Annual Blood Test Results

I just had a long awaited meeting with my doctor to sit down and compare my blood test results from a physical that took place at the end of 2009 (before we made the switch to real food) to a physical I just had last month. I say it was long awaited because my insurance wouldn’t allow me to get another physical until it had been at least a year since the previous one. Once I finally got my hands on both sets of results I briefly attempted to make sense of the numbers, but realized I would need the expertise of my doctor.
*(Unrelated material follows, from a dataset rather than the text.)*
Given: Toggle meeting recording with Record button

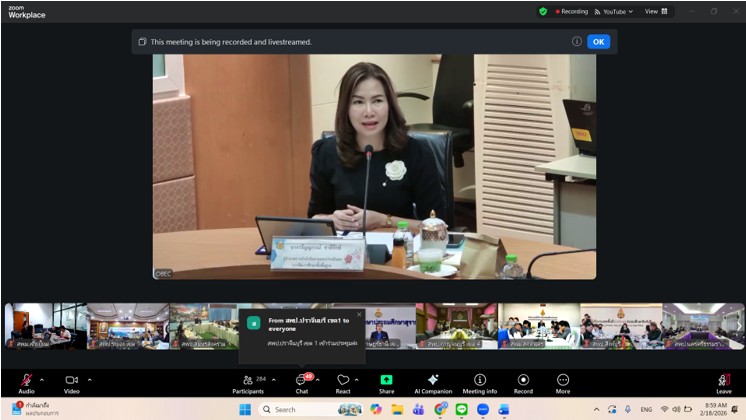Looking at the screenshot, I should pyautogui.click(x=523, y=381).
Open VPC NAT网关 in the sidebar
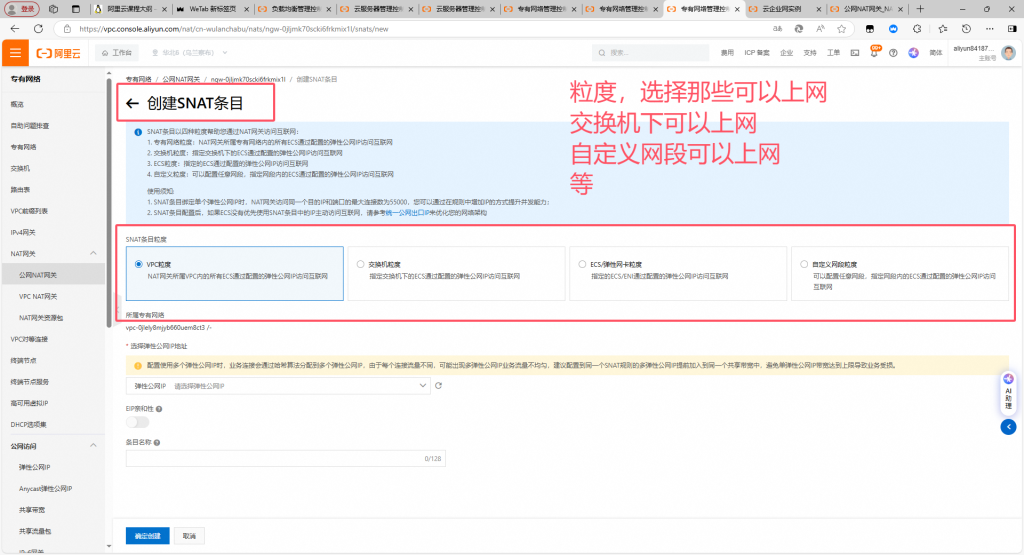The image size is (1024, 555). [38, 296]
Some numbers on my chart fluctuated only a little like my risk for diabetes, which of course went down, thanks to a slightly decreased glucose level (from 78 to 71, or a 9% decrease). My liver test also looked a little better than it did over a year ago, but it was already pretty normal to begin with. The shocker of all tests though was my cholesterol. And I am not talking about LDL (a.k.a. the “bad”) cholesterol because I have always been okay in that department. My LDL level barely even fluctuated 2 points. But the good cholesterol (the number you want to be high), which is also known as HDL, increased drastically over the last year. I think my doctor was even surprised. In late 2009 my HDL Cholesterol level was 52.9, and at the beginning of this year it jumped up to 79. That is almost a 50% increase!

What This Means

And while a big jump in numbers sounds impressive, it actually means something pretty exciting as well. An increase in HDL cholesterol means you have a decreased chance for heart disease, but listen to exactly how my doctor broke it down for me. If your HDL level is above 60 (which mine was NOT in 2009) then it is considered to be a “positive risk factor” when it comes to your cardiac risks. A level above 60 would essentially cancel out a “negative risk factor” like smoking cigarettes, for example. So as you can see in my case, consuming processed foods was basically equivalent to smoking (and eating real food) when it comes to having an increased risk for heart disease. Shocking, huh?

The Difference

There are also a few other things I want to mention about the timing of my original test. In late 2009 I was oblivious to the difference between real food and highly processed food, but I did THINK we were eating somewhat fairly healthy items (boy, was I wrong). You see we’ve always cooked a lot at home, avoided pre-made frozen dinners, and did our best to incorporate fruits and vegetables into each meal. We used to eat fast food on occasion, but it was never a regular occurrence for us. I did used to bake cookies a lot (from scratch), but it was not like we were eating them for breakfast, lunch, and dinner…they were reserved for an evening dessert. I was also training for a race at the time of my original test so there is no question that I was in good physical shape.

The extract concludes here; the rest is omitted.